Śmigłowce na pokaz i żołnierz przyszłości prosto z Francji
Na MSPO prawdziwą ucztę będą mieli również miłośnicy lotnictwa, a dokładniej lotnictwa śmigłowcowego. Na kieleckiej imprezie pokazane zostaną bowiem wszystkie typy maszyn walczących o kontrakt na 70 śmigłowców wsparcia bojowego i zabezpieczenia, a więc AgustaWestland AW149, EC725 Caracal i S-70i Sikorsky Black Hawk. Jakby tego było mało, podczas MSPO 2014 po raz pierwszy w Polsce zaprezentowana zostanie najnowsza wersja śmigłowca Tiger w wersji HAD, w którą w najbliższych latach wyposażana będzie francuska armia. Jego producent, Airbus Helicopter, nawet nie ukrywa, że Tiger będzie zgłoszony do przetargu na nowe śmigłowce uderzeniowe dla polskiej armii (mające zastąpić Mi-24 W i Mi-24 D).
Niewątpliwą atrakcją tegorocznych targów będzie francuska wystawa narodowa. Trójkolorowi, których przemysł zbrojeniowy zaliczany jest do najsilniejszych na świecie, a który intensywnie zabiega praktycznie o większość ogłoszonych w ramach PMT programów operacyjnych, pojawią się w najmocniejszej obsadzie. Na targach będzie można zobaczyć sporo uzbrojenia i sprzętu wojskowego nieprezentowanego dotąd w naszym kraju.
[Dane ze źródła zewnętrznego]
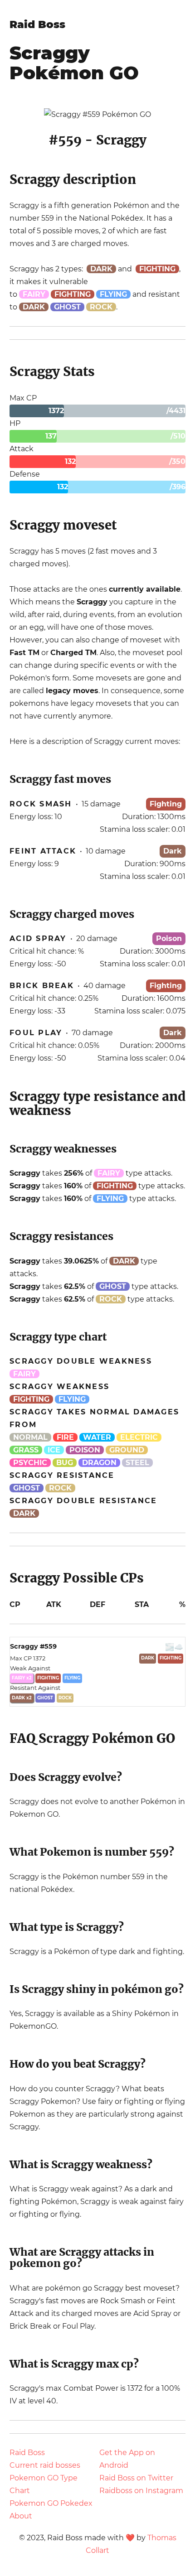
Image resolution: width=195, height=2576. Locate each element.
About (21, 2516)
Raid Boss (37, 24)
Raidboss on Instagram (141, 2490)
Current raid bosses (45, 2465)
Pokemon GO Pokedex (51, 2503)
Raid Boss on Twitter (136, 2478)
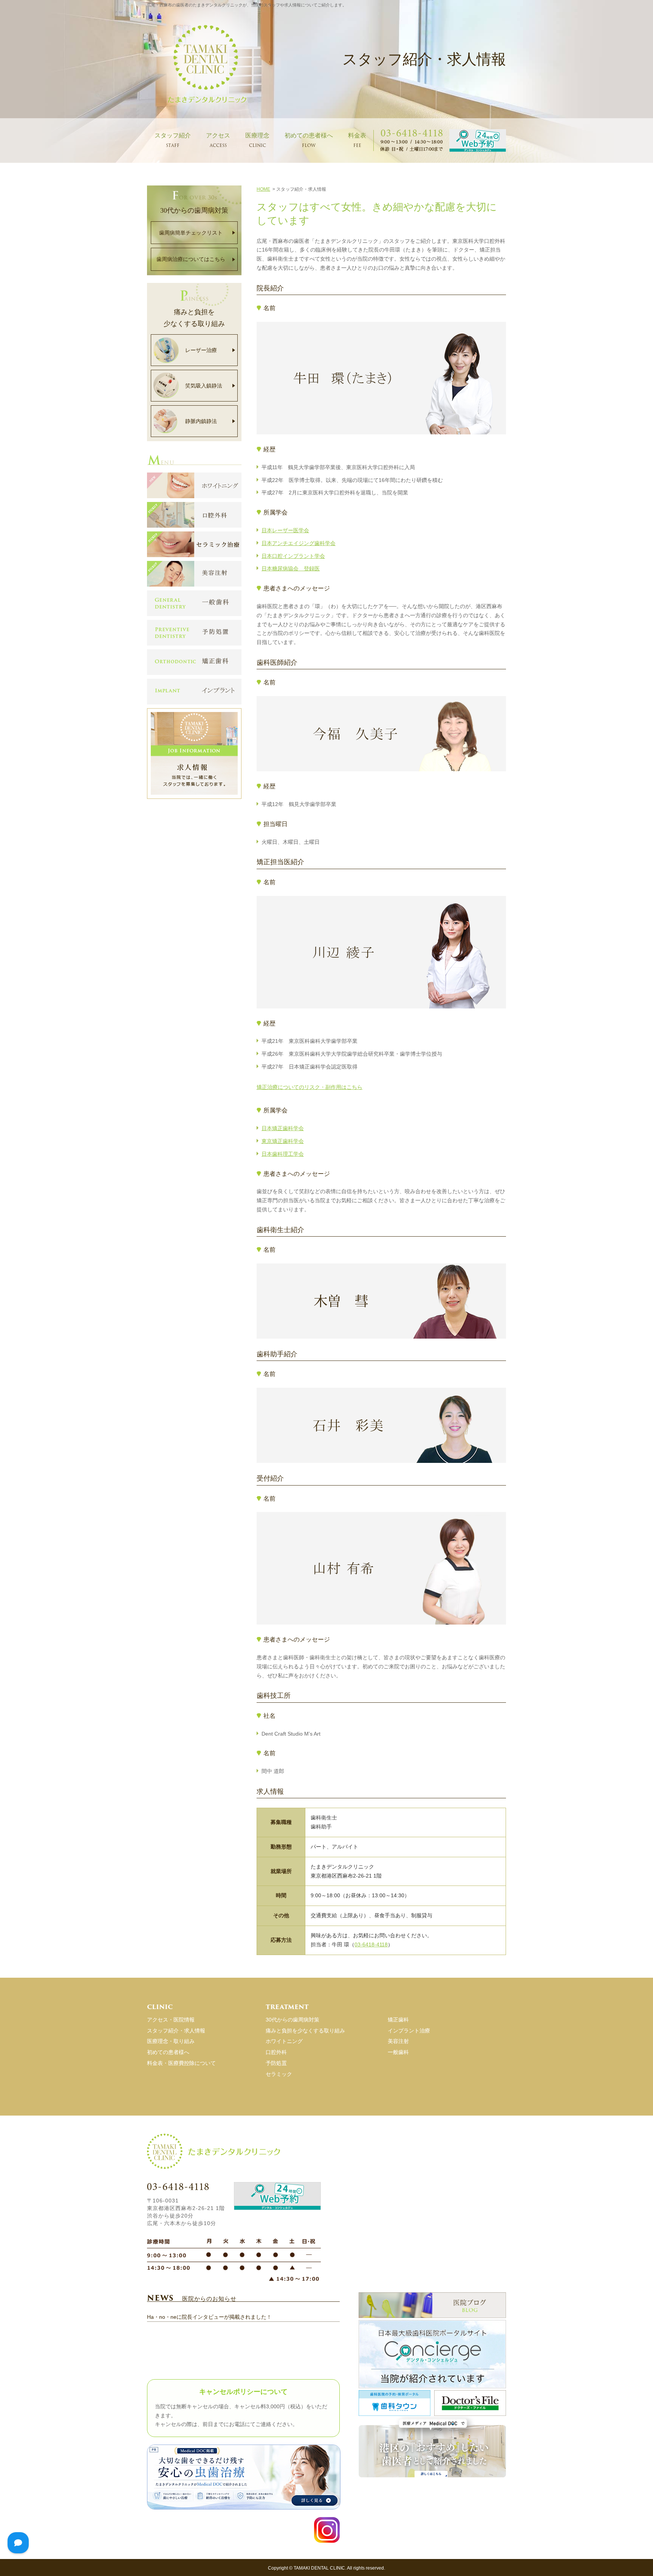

Przykładem może być pełen, wdrożony już do służby, system nowego, francuskiego żołnierza przyszłości.
Polskie atrakcje
MSPO, z całym szacunkiem dla potencjału i osiągnięć zagranicznej zbrojeniówki, to jednak przede wszystkim polska, narodowa wystawa i każdy, kto chce przekonać się na własne oczy, nad czym pracują inżynierowie z polskich firm obronnych, nie może jej przegapić. Choć praktycznie każda polska firma, która zaprezentuje się na kieleckich targach, pojawi się z jakąś nowością, to z „arcyważnych” narodowych premier na pewno wymienić trzeba prototyp Kryla, czyli nową armatohaubicę na podwoziu kołowym, nad którą pracują specjaliści z Huty Stalowa Wola, Mantę – czyli nowy bezzałogowiec pionowego startu i lądowania, nad którym pracę finalizują inżynierowie z Flytronica, oraz amfibię Wydra z AMZ Kutno.
Jeśli chodzi o polskie stoiska, to na pewno warto odwiedzić również wystawę nowego narodowego holdingu obronnego – Polskiej Grupy Zbrojeniowej, która debiutuje na MSPO. Osobiście jestem bardzo ciekaw, jak zaprezentuje się PGZ, która aspiruje nie tylko do wiodącej roli w kraju, ale również (a może przede wszystkim) do tego, aby odgrywać znaczącą rolę na światowych rynkach. Bo cokolwiek mówić o Polskim Holdingu Obronnym i jego skuteczności handlowej, to na kieleckich targach zawsze prezentowali się znakomicie.
A więc MSPO 2014 zaczynamy. Kto może przyjść – przyjechać – przylecieć, ma czas do czwartku!